Un niño reposaba sobre una pared a las puertas del estadio. Parecía cansado. Una empleada del club trató de animarlo. "¿Qué vienes a ver al Córdoba?". El joven apenas asintió. Unos metros más arriba, en la grada, poco sucedía. Hasta que Pepe Díaz se quedó clavado, con la rodilla en el césped y la cabeza apoyada en su muñeca, maldiciendo, dolorido. Solo aguantó ocho minutos.

Quizá su dolor se mitigara al escuchar desde el vestuario el clamor por el gol de Joselu, el jugador que le sustituyó.

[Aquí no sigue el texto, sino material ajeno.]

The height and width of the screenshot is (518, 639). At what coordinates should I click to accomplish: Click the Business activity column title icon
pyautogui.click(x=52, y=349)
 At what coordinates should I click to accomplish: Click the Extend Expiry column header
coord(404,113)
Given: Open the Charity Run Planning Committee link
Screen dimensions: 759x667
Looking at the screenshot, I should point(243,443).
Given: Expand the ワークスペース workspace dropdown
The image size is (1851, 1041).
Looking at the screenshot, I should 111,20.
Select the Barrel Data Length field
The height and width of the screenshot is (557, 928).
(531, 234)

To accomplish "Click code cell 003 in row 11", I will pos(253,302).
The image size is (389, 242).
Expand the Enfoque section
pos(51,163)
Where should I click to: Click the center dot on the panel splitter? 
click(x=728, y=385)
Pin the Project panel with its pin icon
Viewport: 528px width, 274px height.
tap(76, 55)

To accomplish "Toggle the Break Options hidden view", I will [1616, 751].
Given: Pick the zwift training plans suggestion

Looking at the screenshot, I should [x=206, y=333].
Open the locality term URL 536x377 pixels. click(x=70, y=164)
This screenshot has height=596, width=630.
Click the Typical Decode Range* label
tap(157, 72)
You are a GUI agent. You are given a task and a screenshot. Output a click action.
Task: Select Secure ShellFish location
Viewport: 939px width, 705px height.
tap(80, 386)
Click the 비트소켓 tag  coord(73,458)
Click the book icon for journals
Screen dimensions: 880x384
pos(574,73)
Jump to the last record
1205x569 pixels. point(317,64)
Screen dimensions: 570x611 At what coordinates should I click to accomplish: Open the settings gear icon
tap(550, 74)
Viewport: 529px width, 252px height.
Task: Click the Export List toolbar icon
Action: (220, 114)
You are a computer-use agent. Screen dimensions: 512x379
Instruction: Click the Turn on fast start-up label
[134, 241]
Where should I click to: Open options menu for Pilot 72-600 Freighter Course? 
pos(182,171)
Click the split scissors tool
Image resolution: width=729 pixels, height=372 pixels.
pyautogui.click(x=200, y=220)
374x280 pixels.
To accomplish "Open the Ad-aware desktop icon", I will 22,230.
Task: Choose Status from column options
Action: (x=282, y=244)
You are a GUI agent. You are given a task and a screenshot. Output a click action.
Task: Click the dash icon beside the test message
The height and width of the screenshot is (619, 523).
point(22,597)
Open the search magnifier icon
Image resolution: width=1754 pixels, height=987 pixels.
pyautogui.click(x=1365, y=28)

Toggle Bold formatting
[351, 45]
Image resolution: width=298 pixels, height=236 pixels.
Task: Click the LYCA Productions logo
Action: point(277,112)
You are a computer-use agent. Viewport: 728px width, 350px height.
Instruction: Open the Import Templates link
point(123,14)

Corrió como loco el onubense, que aún no se había estrenado como goleador; corrió y corrió hasta atravesar todo el campo. Llegó hasta su banquillo y de él salió Abel Gómez. Ambos se fundieron en un abrazo. Ambos acumulaban dolor e impotencia. La rabia saltó por los aires.

El terreno de juego era una gigantesca sombra, pero el Córdoba se agarraba a cada cuadradito de luz, guiado por un fabuloso Caballero. Duró 45 minutos. Luego, otra vez el dolor. Su mano en el aductor. Luz de alarma. Miedo. Tras los quince minutos de descanso, el dolor no se va. Muy a su pesar, se acaba su partido.

El sonido parsimonioso de un tambor crea un efecto hipnótico. Hay un bajón. El Barça B marca y un avión de papel sobrevuela la tribuna. "Estos han salido en plan soviético", comenta un aficionado. Quienes le escuchan inician un paseo por el tiempo, poniendo la citada frase en boca de una madre, cuando decía aquello de: "¡Te he dicho que no vas a jugar al fútbol, pero como te pongas en plan soviético es que no vas ni a salir a la calle".

Dubarbier corre con el corazón, roba un balón y cae fulminado. Más dolor. Un ligero cojeo. Y mucha sed. Fuentes se acerca a la banda para beber; Alberto y Garai le imitan. El césped ya es una mancha negra; no hay sombras, no hay luz. Los focos se resisten a encenderse. Pero el público ya está en pie, rendido al esfuerzo de su equipo. Hay una perfecta armonía. Nadie se cansa de aplaudir. El himno deja de sonar y solo se siente el grito que nace del interior de un abrazo colectivo, de doce jugadores. Koki se arrodilla y besa el césped. Una nevera reposa sobre el suelo. Se queda vacía. Para entonces, quizá aquel niño que apenas si atinaba a pronunciar el nombre de su equipo, diga orgullo que ayer fue a ver al Córdoba.